- GIVEN PASSAGE -

----------

The anomalies in the national response to the coronavirus, so far, would appear to repose in two phenomena. First, it is, plain and simple, a matter of our insufficient knowledge and resource-related capability to respond to the menace of the virus in ways that are both reassuring and remedial. The second has to do with what, in these kinds of circumstances, is usually a national inclination for an unfathomable indifference. This is driven, it seems, either by another disease, a ‘devil-may-care’ malady that treats serious threats as though they were no more than irritating distractions, or else, a line of reasoning based on ‘numbers’ and underpinned by the assumption that ‘the count will skip me’.
By far the most poignant point made up to this time about just where we are insofar as the coronavirus is concerned was made by The PAHO/WHO resident representative in Guyana. He made it clear just days ago that prevailing public behaviour would appear to reflect a pointed indifference to health-related cautions about social distancing. “I think we should seriously consider a lockdown… if we don’t do a complete lockdown at some point, I think we will be in deep trouble,” is what the WHO/PAHO official is quoted as saying. Quite what that “complete lockdown” means has not been spelt out thought one suspects that it may well mean an enforced curtailment of some of those prerogatives (freedoms?) that we take for granted. As an aside, It is apparent that the usual numbers on parts of the stretch of sea wall between Kitty and the Pegasus end has, of late, reduced considerably A curtailment of leisure activities, whether it is tasting the offerings of the night time fast food stands or congregating in the ‘after hours’ places of entertainment to eat and drink, there is clearly a need to take more seriously concerns about social distancing.

----------

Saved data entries
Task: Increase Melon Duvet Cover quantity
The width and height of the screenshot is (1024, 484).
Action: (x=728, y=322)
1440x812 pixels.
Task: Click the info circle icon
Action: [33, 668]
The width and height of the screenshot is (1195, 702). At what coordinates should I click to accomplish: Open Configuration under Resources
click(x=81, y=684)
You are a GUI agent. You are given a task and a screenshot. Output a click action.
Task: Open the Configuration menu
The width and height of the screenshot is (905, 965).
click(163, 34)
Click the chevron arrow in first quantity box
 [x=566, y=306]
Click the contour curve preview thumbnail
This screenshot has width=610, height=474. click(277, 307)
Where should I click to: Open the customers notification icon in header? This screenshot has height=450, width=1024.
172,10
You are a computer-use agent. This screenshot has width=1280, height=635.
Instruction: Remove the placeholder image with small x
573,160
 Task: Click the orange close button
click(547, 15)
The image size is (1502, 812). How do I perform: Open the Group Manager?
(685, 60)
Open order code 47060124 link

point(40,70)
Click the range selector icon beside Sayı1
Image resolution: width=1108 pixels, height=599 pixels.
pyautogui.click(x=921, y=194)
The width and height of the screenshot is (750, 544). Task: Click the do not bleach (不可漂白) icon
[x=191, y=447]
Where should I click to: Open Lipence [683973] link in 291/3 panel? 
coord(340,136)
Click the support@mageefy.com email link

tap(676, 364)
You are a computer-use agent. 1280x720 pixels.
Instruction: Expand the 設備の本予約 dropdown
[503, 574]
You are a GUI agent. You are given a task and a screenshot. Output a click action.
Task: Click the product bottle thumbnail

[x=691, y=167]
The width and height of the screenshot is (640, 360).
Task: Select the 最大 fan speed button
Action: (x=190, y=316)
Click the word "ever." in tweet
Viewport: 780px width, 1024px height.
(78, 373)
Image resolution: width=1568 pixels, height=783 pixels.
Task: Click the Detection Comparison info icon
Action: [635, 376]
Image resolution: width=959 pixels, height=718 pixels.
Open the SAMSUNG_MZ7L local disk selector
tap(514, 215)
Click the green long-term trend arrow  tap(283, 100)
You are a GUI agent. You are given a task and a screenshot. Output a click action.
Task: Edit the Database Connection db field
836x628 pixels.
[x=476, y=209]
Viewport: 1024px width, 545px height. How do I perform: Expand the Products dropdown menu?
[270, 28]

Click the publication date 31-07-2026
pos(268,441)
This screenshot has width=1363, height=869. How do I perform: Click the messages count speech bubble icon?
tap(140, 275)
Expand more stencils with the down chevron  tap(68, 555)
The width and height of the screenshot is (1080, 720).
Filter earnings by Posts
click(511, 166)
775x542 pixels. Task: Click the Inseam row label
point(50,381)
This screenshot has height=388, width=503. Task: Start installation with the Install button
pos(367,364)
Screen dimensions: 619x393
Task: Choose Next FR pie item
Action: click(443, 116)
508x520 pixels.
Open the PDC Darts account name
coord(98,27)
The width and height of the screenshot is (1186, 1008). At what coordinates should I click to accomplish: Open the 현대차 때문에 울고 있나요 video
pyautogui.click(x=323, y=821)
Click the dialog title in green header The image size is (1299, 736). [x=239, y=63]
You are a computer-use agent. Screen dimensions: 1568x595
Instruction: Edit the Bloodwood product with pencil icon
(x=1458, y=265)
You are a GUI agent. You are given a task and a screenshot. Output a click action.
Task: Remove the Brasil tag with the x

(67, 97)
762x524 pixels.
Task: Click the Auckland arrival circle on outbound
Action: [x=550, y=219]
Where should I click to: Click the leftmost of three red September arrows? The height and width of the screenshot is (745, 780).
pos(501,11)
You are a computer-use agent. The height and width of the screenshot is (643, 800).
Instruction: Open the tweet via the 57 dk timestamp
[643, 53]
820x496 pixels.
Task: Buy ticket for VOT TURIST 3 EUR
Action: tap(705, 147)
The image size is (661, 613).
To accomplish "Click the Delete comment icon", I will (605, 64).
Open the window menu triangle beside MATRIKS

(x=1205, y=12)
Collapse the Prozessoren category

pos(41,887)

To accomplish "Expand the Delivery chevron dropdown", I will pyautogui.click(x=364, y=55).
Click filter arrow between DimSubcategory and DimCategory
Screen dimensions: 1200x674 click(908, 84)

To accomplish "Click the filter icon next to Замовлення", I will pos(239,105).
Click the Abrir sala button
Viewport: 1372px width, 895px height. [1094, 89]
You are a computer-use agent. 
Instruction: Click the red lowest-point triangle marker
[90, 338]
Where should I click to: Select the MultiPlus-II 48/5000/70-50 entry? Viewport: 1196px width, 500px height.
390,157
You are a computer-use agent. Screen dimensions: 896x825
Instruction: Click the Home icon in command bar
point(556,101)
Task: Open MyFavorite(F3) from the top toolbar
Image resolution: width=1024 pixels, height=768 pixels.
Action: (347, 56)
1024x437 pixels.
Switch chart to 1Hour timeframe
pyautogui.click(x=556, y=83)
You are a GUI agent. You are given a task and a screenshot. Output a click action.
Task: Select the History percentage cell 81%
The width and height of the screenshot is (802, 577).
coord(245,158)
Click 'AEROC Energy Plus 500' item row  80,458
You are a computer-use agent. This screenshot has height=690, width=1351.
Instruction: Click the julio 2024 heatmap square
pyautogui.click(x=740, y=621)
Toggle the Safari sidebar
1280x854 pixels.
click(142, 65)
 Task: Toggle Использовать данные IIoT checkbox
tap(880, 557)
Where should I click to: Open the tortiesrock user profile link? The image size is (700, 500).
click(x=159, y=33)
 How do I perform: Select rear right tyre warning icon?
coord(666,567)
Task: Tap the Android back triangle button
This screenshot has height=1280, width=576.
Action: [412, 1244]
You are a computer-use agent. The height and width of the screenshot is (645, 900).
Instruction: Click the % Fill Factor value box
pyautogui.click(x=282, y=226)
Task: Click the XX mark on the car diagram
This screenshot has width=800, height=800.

----------

- TASK GOAL -
In the passage on Guyana's coronavirus response, who said the country should seriously consider a lockdown?

- RESPONSE TO THIS TASK -
The PAHO/WHO resident representative in Guyana.